He went to the front door and picked up the paper, The Nightly Express. It was lying face down on the mat so he read the back page first. Wilf the Werewolf, a big friend of Victor’s and now the manager of Gotcha’s football team, had picked the Gotcha team to play Gertcha. Gotcha v Gertcha was the match of the season. Victor walked slowly, reading the sports page as he went.
In all probability he would be able to see that game as it was being played at night. Wilf had thought of the idea of playing at night under what he called floodlights; it was a very clever idea and it was typical of Wilf to think of it. Victor thought, ‘I’ve got a lot of time for Wilf.’ It was really very simple: at the ground they had installed four huge candles (one at each corner), ten foot thick and sixty feet high, so that on still, clear nights you could see the game.
Of course one or two of the hooligan element tried to stop the game, if their team was losing, by climbing to the top of the candles and blowing them out. But, as they got closer to the flame, the hotter and greasier the candles became, so they soon slid down and were then carted off to the sin bin at the back of the ground. The punishment meted out was short and sharp: the afternoon before the next game they had to reclimb the candles, right to the top, and clean the wick. On the evening of the match they had to climb the candles once again to light them. So hooliganism was down to a minimum.
The only problem with night football was that the game had to be postponed if it was windy, because the wind blew the candles out. A windy summer could cause havoc with the league fixtures.

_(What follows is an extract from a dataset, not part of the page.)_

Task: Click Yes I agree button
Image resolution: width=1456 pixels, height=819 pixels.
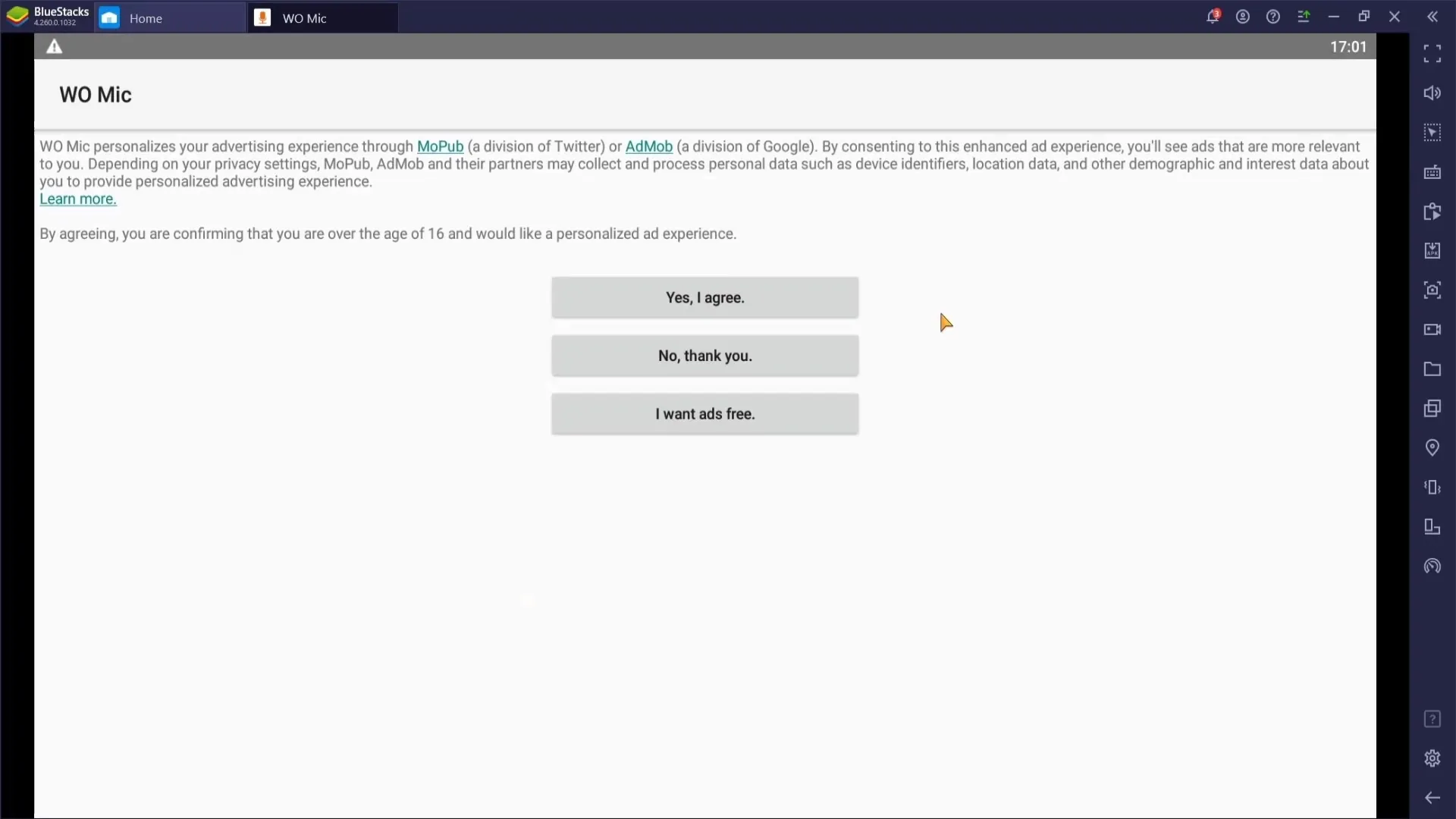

Victor was reading the sports page as he sat down at the table waiting for his evening breakfast, blood red jelly, a double strength tomato juice and three red black puddings. Valeeta looked at him and the headlines of the paper were facing her:
VERNON’S STATUE SMASHED,
VERNON THE VAMPIRE WAS
NOT ENCLOSED AS THOUGHT
She snatched the paper out of Victor’s hands, leaving him reading empty space. It was quite some seconds before he realised the paper was gone.
With a surprised look still on his face, he said, ‘Vot are you doink?’
Valeeta showed him the headlines. ‘Look,’ she said.
He read them quickly, then again slowly. He looked at his wife and asked, ‘Vot does it mean?’
She put the paper down on the table and said, ‘If it means what I think it means, then we are in for trouble, all of us.’ She picked up the paper and read the article out loud:
‘Last night your Nightly Express reporter was first on the scene. In our lovely well-kept park, last night’s storm in its fury lashed out and hurled down the statue of Vernon the Vampire. As it crashed to the ground it smashed open. Vernon the Vampire was not inside it …’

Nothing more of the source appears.